## Required action
Print nothing but the lines below starting at the line that holds "Task: Toggle italic" and ending at the line that holds "Given: Click the Assumir take-control icon", including both, each exactly as written.

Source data
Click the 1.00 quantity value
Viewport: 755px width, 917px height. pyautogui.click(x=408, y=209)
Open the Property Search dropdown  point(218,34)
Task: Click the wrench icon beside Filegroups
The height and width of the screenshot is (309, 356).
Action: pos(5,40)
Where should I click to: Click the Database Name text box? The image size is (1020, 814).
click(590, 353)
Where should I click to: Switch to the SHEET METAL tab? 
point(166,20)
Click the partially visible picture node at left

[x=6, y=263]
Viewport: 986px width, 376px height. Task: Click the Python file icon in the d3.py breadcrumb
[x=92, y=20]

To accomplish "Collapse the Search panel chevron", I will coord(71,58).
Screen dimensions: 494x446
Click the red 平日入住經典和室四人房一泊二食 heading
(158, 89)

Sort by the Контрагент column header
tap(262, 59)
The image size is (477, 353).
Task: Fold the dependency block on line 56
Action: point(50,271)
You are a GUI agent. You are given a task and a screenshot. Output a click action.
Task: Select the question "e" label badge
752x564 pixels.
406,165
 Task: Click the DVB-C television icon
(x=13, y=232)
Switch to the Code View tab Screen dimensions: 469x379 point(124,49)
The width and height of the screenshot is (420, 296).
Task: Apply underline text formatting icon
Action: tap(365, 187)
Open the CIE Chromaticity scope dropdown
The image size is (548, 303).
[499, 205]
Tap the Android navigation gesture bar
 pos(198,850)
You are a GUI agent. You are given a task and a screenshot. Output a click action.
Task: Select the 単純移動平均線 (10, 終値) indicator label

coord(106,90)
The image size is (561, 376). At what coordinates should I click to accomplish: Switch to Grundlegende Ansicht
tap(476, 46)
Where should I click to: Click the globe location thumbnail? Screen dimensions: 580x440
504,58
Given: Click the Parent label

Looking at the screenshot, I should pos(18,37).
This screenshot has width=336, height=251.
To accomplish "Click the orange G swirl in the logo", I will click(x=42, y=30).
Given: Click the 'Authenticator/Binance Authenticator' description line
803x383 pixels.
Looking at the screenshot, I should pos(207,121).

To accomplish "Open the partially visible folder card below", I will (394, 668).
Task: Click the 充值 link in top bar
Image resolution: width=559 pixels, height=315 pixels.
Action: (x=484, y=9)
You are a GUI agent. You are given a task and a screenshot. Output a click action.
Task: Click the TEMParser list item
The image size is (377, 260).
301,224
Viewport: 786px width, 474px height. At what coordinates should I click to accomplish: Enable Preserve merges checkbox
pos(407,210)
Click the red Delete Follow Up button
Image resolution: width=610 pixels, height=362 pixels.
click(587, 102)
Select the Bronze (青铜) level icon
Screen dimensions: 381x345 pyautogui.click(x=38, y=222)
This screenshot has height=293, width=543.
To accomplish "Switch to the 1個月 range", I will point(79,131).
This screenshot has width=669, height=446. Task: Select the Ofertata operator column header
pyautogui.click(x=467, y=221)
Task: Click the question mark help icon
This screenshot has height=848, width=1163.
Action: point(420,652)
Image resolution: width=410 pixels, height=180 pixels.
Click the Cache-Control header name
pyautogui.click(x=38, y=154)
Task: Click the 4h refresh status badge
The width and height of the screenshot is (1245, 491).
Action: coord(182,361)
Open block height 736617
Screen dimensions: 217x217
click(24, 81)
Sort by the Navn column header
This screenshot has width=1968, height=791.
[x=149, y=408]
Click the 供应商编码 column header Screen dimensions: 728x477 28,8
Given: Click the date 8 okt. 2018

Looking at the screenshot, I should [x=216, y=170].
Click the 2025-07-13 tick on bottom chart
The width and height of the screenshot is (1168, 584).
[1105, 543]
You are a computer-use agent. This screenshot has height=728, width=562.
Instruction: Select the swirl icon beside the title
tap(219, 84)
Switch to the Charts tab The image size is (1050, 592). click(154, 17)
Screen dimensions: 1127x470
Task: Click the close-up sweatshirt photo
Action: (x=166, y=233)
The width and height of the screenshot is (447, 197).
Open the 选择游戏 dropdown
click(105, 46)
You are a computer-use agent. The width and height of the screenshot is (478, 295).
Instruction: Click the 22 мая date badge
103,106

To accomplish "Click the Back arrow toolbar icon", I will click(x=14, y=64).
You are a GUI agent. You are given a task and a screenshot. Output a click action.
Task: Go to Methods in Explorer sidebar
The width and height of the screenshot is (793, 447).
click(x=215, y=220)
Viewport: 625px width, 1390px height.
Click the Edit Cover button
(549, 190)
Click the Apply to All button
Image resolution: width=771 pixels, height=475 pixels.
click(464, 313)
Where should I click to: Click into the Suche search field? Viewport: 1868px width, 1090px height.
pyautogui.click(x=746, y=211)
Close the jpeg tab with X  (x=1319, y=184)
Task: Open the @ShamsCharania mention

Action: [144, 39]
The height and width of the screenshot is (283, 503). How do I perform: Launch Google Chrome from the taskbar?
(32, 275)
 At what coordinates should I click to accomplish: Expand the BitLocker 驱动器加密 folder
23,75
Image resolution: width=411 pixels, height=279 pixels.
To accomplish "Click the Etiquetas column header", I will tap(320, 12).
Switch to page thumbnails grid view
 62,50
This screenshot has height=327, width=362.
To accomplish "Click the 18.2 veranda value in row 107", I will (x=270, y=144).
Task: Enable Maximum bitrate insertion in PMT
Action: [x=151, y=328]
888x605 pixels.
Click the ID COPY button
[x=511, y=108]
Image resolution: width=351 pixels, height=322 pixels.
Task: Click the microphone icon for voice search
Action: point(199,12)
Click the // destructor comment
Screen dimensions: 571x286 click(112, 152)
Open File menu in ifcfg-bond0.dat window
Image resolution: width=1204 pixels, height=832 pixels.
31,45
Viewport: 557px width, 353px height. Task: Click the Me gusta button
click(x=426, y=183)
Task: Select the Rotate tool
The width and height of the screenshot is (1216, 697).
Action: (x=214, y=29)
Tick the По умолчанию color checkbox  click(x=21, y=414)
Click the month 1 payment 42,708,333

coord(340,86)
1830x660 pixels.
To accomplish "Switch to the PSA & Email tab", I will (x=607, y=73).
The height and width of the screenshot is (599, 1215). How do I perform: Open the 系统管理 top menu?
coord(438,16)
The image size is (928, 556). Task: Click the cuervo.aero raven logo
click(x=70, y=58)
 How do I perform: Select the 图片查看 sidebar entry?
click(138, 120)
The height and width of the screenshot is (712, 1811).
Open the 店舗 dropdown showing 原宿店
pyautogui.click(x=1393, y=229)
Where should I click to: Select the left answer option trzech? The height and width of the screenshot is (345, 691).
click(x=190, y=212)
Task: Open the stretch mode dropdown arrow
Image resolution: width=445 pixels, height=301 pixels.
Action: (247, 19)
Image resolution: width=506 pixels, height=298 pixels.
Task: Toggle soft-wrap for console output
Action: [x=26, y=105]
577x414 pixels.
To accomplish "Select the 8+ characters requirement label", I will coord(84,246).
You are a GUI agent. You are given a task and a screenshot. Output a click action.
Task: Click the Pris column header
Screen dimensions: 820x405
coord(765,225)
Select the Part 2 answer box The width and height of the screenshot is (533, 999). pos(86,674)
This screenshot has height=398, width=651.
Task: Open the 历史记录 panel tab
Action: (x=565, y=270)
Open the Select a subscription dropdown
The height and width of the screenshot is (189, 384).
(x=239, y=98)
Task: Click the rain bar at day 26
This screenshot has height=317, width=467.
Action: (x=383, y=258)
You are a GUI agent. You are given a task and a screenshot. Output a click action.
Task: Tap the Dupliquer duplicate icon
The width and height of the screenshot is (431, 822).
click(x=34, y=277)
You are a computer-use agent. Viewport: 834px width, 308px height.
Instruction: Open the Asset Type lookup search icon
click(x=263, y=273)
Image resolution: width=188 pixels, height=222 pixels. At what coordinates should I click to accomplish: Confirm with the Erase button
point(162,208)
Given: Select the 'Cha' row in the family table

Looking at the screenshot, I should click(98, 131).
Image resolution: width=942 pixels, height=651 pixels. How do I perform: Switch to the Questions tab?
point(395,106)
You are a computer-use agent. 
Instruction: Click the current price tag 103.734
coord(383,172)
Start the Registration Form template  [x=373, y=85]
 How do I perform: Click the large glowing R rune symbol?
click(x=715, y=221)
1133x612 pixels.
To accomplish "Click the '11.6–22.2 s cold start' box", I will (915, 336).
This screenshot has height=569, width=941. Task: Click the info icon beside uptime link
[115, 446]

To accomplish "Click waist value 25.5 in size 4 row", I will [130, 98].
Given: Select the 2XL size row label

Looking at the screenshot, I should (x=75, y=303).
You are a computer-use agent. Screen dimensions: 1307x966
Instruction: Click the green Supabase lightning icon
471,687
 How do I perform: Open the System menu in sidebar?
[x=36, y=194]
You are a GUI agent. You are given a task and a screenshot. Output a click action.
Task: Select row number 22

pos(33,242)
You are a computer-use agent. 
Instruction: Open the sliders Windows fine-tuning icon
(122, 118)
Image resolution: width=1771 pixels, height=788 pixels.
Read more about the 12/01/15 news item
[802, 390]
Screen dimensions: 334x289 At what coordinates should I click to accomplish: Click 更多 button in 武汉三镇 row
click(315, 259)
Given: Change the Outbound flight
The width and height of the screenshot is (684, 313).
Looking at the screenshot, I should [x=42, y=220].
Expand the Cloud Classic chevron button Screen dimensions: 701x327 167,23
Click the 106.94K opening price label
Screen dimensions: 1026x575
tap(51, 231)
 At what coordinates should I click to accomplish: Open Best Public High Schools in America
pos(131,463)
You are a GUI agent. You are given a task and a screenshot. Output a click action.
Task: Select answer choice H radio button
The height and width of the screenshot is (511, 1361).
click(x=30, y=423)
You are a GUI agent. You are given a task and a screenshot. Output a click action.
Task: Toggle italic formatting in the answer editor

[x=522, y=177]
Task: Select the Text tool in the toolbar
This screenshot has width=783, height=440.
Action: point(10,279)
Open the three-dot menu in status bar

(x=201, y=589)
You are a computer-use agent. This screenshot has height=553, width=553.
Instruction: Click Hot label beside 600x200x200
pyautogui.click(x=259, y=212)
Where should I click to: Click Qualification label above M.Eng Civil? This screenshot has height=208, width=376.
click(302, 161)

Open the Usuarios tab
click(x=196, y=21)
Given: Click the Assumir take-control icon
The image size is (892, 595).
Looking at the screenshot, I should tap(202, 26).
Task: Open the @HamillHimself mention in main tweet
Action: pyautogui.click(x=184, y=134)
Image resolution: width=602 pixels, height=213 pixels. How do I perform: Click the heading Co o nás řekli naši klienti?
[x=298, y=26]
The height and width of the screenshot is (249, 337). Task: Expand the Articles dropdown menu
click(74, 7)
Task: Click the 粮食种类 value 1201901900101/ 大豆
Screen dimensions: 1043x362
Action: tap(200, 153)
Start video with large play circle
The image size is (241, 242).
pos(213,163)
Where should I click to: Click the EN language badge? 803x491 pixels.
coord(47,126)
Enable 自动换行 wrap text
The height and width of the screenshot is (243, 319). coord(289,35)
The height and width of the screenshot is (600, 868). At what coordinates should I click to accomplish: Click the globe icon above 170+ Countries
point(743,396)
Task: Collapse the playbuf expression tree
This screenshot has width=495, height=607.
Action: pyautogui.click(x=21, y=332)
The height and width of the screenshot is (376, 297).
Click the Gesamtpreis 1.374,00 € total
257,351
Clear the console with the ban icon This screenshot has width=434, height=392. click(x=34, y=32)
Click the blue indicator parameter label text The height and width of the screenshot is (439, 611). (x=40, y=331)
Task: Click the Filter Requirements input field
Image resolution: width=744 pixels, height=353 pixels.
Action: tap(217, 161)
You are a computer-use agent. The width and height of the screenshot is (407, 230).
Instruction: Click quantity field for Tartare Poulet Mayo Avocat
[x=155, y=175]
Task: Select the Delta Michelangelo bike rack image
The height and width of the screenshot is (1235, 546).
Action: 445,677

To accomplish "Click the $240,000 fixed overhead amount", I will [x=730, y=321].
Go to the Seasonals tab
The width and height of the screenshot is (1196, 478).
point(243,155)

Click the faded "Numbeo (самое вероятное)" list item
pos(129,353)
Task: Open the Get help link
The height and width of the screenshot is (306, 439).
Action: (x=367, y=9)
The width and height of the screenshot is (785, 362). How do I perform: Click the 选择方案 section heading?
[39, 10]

## Written answer
Task: Toggle italic formatting in the answer editor

[x=522, y=177]
Task: Select the Text tool in the toolbar
This screenshot has width=783, height=440.
Action: point(10,279)
Open the three-dot menu in status bar

(x=201, y=589)
You are a computer-use agent. This screenshot has height=553, width=553.
Instruction: Click Hot label beside 600x200x200
pyautogui.click(x=259, y=212)
Where should I click to: Click Qualification label above M.Eng Civil? This screenshot has height=208, width=376.
click(302, 161)

Open the Usuarios tab
click(x=196, y=21)
Given: Click the Assumir take-control icon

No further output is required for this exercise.